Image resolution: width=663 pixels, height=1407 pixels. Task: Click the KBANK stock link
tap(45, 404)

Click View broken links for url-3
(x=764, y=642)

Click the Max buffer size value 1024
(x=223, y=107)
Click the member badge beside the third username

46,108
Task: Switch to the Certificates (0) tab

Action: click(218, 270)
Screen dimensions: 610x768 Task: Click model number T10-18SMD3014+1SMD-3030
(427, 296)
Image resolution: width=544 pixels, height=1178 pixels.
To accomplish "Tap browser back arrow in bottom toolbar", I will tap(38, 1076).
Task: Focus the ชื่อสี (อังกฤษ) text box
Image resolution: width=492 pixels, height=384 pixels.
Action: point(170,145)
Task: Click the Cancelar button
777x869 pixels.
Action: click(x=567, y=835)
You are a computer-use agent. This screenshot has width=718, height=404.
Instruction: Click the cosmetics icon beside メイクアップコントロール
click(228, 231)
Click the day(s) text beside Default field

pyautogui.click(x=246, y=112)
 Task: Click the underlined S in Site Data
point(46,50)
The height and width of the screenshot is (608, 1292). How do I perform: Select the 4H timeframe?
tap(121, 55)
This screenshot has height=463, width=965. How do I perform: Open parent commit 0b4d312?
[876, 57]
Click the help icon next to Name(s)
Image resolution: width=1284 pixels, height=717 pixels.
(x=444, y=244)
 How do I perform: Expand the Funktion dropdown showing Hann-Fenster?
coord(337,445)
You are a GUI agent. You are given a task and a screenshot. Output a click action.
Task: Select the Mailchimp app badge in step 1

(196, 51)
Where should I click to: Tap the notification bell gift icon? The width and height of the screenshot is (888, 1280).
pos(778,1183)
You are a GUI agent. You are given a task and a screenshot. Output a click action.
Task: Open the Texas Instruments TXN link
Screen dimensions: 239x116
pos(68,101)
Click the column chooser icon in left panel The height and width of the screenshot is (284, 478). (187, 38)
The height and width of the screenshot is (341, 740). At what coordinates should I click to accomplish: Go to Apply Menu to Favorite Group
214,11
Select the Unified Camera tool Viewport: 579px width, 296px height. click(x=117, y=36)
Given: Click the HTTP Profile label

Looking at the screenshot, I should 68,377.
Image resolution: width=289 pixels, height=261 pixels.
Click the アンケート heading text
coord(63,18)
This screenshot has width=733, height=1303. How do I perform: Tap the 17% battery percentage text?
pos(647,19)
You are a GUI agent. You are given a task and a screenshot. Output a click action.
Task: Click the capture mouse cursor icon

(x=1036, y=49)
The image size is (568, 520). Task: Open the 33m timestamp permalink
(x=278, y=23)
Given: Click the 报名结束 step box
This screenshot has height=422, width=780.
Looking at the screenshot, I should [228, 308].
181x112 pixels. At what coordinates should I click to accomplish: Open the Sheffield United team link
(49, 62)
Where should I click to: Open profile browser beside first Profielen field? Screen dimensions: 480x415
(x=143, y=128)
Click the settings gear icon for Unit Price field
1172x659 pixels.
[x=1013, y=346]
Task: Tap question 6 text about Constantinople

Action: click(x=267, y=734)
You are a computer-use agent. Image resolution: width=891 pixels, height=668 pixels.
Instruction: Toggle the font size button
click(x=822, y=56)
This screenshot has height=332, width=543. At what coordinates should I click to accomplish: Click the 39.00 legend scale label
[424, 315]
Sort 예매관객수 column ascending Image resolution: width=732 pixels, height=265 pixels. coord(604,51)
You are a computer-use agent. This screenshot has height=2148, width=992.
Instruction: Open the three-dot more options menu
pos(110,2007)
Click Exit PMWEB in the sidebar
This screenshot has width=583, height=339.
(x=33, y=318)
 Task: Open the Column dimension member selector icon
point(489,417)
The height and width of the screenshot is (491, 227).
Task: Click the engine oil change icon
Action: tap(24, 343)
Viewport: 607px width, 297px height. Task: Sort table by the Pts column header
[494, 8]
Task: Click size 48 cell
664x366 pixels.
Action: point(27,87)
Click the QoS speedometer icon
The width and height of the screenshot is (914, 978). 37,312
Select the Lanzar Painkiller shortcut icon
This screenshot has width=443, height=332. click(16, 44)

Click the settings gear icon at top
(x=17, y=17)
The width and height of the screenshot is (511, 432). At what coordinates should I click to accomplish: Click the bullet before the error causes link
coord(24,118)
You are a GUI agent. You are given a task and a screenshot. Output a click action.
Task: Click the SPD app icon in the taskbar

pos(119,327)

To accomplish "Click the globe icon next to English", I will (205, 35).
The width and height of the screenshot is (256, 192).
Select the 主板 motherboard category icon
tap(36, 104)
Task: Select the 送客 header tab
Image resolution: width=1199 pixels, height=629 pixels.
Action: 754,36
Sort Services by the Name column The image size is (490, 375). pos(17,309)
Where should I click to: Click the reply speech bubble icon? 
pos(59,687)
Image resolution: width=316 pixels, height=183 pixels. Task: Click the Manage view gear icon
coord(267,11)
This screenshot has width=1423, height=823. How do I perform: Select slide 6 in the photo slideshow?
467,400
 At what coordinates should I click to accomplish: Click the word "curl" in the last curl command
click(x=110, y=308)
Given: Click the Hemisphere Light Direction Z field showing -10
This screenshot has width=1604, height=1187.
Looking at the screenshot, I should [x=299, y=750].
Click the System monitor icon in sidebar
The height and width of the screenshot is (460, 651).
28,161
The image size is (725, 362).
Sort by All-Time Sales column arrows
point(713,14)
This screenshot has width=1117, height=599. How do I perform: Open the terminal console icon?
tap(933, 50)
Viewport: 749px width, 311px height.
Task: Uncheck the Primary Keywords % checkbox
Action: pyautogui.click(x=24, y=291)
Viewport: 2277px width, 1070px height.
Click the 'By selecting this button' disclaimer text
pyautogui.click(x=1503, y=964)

#### [EXERCISE AIM]
How many lines of the material contain the string "will"? Answer with that number alone.

#### [EXPECTED ANSWER]
2